Mais là encore, elle peine à convaincre. En février, elle vendait les masques FFP2 au prix de 2,90 euros. Dès la réquisition ordonnée le 3 mars, ils sont passés à 6,90 euros, pour un prix d’achat de 1,18 euro. « J’avais trouvé un bon fournisseur », avance la pharmacienne, les deux mains accrochées au micro du box.

« Vous avez voulu faire de l’argent sur la crise sanitaire »

« Vous êtes d’une parfaite mauvaise foi, la tacle la procureure, Soline Dupont. Vous avez voulu vous faire de l’argent sur cette crise sanitaire sans précédent, qui révèle le meilleur et le pire de l’humain. Vous, c’est l’égoïsme et le profit. »

La peine d’emprisonnement étant prononcée avec sursis, la pharmacienne est sortie libre du tribunal. Mais elle ne rouvrira pas son officine, dont la préfecture a prononcé la fermeture administrative jusqu’au 15 avril.

Une première dans le département des Hauts-de-Seine pour une pharmacie, alors que dix établissements ont fait l’objet d’une fermeture administrative depuis le confinement, en majorité pour avoir ouvert malgré l’interdiction. Cette condamnation d’une pharmacienne apparaît aussi comme une première en France.

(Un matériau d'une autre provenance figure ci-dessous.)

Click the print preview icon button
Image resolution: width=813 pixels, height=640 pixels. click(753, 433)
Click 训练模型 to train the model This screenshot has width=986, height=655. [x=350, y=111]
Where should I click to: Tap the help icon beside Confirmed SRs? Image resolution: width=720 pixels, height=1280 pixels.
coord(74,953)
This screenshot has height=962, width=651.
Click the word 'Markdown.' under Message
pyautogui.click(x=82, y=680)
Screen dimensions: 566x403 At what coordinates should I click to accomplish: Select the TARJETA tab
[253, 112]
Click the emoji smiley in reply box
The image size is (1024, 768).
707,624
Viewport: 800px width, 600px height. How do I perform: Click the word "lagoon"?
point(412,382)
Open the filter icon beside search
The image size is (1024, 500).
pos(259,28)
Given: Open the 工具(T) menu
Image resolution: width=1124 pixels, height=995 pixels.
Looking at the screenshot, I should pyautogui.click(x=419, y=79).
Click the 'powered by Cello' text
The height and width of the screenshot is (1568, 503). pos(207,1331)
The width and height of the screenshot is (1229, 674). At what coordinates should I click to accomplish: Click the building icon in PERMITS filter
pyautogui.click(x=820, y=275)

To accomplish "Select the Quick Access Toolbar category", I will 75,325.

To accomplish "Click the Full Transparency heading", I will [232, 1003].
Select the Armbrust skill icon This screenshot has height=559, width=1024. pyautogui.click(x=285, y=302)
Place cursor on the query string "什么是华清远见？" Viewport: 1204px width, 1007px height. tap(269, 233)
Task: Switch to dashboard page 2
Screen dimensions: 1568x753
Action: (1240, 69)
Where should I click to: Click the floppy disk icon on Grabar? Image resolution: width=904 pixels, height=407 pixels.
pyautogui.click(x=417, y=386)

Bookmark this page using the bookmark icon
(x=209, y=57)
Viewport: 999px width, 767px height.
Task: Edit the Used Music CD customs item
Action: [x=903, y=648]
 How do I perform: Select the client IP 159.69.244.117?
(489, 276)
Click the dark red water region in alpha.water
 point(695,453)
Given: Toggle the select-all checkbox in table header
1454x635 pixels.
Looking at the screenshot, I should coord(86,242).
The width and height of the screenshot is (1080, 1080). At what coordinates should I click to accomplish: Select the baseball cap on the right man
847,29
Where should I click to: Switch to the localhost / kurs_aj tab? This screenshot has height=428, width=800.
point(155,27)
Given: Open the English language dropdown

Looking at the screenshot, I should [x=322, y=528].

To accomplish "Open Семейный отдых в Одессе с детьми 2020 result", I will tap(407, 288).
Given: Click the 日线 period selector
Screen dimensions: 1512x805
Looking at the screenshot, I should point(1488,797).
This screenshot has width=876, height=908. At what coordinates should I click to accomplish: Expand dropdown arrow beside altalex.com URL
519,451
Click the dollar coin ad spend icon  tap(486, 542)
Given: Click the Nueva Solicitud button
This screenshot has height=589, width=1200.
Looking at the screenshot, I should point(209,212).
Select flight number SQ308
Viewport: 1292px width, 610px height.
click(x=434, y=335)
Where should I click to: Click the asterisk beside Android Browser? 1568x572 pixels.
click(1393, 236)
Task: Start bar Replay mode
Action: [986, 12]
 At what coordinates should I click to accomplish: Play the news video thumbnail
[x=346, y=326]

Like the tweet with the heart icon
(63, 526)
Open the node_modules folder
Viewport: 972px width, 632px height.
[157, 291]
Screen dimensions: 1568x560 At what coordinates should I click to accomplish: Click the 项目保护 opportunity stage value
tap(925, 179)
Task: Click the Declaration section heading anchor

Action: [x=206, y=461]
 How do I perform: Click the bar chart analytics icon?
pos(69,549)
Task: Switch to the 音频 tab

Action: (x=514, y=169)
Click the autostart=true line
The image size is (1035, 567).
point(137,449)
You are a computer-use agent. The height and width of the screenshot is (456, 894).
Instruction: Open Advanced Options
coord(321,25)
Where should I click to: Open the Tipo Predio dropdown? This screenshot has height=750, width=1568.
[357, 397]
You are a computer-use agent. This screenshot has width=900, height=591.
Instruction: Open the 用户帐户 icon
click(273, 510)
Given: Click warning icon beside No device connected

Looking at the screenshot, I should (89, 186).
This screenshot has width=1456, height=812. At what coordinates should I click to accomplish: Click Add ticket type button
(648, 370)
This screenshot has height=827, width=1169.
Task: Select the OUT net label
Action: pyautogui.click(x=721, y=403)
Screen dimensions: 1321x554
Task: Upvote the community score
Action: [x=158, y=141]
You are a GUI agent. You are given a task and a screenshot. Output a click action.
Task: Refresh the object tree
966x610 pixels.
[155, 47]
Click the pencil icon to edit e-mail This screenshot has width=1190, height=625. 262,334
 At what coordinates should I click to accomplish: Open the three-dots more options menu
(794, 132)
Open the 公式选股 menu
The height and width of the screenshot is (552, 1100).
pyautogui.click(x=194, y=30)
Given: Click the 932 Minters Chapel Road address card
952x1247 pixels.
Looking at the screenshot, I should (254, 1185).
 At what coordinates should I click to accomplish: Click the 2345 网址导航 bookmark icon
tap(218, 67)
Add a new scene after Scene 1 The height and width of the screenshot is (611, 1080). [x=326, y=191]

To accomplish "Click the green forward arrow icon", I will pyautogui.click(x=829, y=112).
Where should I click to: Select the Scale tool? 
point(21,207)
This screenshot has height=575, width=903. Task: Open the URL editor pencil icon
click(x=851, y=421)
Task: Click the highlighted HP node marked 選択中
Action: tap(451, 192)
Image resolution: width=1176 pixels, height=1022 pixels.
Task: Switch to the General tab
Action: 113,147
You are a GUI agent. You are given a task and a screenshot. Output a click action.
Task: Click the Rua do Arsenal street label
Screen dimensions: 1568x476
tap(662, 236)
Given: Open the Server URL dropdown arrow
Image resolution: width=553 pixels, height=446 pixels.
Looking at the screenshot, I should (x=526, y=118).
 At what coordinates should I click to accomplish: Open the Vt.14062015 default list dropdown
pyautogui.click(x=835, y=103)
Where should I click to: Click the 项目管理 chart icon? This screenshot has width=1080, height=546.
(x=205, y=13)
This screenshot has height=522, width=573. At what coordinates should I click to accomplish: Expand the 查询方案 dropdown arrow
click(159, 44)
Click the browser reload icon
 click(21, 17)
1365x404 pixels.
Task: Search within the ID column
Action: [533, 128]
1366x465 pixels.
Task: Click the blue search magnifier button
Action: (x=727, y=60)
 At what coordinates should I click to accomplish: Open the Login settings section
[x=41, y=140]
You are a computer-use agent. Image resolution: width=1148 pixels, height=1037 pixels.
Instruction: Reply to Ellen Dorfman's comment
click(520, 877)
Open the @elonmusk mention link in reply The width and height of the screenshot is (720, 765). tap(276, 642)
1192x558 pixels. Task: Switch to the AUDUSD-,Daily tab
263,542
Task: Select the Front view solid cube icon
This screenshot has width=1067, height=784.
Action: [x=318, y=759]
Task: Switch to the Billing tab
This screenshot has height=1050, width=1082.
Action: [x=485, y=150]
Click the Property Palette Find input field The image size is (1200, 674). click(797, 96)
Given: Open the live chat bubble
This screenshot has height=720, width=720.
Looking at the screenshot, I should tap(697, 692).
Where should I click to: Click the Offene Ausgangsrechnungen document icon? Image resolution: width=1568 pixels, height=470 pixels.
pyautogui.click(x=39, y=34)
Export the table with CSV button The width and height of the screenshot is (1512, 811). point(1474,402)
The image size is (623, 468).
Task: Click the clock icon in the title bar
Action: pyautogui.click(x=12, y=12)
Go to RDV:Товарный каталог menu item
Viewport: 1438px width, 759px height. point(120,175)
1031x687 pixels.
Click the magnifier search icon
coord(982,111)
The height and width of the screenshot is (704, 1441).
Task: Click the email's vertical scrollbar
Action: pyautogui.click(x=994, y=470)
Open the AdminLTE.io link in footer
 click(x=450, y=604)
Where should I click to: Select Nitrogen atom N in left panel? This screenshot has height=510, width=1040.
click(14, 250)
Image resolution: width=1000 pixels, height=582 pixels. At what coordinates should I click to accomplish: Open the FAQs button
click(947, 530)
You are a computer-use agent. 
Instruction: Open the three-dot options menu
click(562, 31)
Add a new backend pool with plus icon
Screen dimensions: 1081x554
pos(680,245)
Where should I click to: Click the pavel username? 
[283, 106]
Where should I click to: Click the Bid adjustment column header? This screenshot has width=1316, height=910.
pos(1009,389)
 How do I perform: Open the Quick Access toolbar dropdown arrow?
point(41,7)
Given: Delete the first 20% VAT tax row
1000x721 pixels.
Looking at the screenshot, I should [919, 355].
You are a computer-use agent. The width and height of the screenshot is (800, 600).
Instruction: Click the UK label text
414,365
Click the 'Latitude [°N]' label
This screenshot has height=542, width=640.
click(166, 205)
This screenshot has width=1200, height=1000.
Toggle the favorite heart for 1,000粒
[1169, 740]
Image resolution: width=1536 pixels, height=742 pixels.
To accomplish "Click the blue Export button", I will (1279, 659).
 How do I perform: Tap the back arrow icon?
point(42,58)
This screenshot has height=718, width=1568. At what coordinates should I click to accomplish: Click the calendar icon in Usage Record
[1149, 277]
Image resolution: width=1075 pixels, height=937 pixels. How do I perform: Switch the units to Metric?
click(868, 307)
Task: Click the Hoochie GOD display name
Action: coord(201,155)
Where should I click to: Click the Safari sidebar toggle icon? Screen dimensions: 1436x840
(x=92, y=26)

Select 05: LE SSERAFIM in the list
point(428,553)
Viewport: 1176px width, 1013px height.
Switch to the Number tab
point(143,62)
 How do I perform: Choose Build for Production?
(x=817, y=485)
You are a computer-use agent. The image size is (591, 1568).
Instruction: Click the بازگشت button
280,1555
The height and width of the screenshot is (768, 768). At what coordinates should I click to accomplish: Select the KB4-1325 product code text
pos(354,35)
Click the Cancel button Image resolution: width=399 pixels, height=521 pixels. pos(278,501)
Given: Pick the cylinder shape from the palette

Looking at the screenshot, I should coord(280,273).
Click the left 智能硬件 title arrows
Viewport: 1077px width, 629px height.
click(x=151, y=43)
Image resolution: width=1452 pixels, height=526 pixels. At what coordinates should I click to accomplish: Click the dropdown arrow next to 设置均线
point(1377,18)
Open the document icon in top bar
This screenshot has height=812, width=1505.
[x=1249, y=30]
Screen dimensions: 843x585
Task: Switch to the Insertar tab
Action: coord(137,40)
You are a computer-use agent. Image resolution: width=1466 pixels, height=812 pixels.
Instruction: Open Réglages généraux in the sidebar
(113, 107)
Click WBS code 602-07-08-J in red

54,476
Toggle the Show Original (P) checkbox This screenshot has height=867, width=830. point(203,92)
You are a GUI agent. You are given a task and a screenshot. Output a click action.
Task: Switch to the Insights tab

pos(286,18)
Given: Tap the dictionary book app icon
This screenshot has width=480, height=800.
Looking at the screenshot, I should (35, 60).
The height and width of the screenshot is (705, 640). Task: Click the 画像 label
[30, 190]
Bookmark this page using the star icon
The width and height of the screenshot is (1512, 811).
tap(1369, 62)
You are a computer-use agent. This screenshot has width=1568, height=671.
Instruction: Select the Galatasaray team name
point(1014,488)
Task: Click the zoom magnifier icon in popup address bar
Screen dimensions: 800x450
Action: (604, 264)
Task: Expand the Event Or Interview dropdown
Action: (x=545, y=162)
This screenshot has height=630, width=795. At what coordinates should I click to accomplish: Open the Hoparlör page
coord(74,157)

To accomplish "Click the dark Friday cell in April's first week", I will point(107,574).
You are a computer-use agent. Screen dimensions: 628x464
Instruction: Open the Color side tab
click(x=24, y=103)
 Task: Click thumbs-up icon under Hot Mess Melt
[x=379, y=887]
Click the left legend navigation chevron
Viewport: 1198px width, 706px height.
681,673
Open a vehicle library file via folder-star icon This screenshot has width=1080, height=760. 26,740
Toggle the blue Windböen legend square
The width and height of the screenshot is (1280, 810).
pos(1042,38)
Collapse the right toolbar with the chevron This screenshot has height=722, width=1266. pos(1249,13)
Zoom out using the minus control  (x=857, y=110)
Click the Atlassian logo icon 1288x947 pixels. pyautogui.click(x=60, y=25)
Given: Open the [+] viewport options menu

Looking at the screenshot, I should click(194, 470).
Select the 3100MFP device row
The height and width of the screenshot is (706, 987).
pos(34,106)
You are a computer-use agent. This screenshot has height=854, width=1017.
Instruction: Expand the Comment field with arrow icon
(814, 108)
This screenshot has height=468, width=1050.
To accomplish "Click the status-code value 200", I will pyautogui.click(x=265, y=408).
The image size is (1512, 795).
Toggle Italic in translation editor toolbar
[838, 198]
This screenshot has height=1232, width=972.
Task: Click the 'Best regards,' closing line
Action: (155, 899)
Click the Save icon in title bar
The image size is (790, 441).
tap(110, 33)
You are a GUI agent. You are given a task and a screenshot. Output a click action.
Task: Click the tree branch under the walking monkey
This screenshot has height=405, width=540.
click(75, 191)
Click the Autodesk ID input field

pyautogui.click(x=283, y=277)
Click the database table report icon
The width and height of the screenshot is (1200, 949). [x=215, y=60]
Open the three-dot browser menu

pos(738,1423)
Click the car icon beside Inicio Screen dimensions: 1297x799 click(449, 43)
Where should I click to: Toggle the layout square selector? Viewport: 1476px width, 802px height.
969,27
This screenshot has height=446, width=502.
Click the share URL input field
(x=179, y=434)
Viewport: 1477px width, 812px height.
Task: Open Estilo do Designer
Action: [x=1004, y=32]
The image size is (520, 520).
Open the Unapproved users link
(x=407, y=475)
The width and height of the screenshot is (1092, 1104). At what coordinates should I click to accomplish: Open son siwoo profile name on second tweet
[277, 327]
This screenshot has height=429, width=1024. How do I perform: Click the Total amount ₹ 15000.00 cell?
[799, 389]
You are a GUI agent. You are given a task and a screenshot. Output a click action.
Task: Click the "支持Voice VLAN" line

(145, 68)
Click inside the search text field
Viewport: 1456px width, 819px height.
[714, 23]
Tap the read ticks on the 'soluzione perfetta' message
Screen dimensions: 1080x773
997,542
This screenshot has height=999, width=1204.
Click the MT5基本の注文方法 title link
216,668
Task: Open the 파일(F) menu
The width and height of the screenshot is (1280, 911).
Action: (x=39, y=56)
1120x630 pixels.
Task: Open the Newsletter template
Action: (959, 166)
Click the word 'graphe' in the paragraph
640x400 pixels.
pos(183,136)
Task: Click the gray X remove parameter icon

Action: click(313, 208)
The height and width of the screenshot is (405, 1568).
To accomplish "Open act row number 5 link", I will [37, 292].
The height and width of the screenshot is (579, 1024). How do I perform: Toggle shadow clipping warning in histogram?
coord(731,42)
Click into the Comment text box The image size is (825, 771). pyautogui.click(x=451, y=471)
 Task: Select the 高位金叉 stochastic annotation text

Même si elle faisait appel, un ancien dirigeant de l’Ordre régional des pharmaciens d’Ile-de-France juge inéluctable qu’elle s’expose à des poursuites disciplinaires. « Il y va de l’honneur de la profession et de son code déontologique, juge-t-il. Mais on ne peut présager de la décision, qui est collective, au terme d’un débat contradictoire. »

* Selon le décret du 3 mars dernier, les masques chirurgicaux, comme les masques en bec de canard (FFP2) sont réquisitionnés par les autorités pour mise à disposition de la population la plus exposée au risque de contamination, professionnels de santé et aux patients. Les décrets suivants complètent les règles de distribution des masques.